Kazuo sorriu, um brilho astuto em seus olhos enrugados. — Hiroshi, não se culpe tanto, garoto. Isso faz parte do meu trabalho.
Hiroshi franziu a testa. — Trabalho? Que trabalho?
— Eu sou um caçador de fantasmas — disse Kazuo, com naturalidade. — Quando te vi em perigo, fiz o que tinha que fazer.
— Caçador de fantasmas…? — Hiroshi olhou para Yuki, buscando confirmação.

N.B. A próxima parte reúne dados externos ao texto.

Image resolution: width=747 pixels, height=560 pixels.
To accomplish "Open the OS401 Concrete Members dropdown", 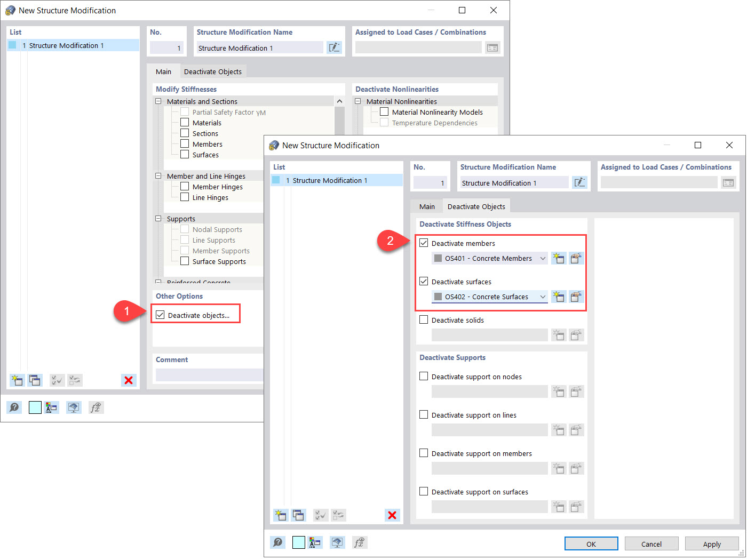I will [x=542, y=258].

Ela bufou, cruzando os braços.
— Sim, e eu sou a assistente dele. E agora, por sua culpa, vou precisar de ajuda extra enquanto ele se recupera.
Kazuo endireitou-se na cama, o tom firme. — Hiroshi, você será o assistente de Yuki enquanto eu me recupero. Quebrei a perna te salvando, então é justo que assuma essa responsabilidade.
Hiroshi piscou, atônito, o quarto girando levemente. — Mas eu não sei nada sobre caçar fantasmas…
Sayuri sorriu, gentil, mas decidida. — As coisas acontecem por uma razão, Hiroshi-kun. Yuki vai precisar de alguém, quer ela admita ou não.
Kazuo fixou os olhos nele, com uma intensidade que atravessava. — Não é uma escolha, garoto. Você vai ajudá-la. E quem sabe… talvez descubra algo interessante no caminho.
Hiroshi sentiu o peso daquelas palavras como uma corrente ao redor de seu pescoço. Seu ceticismo, a muralha de lógica que sempre o protegera, estava rachando. Diante dele, abria-se um abismo de mistérios que ele não podia mais ignorar.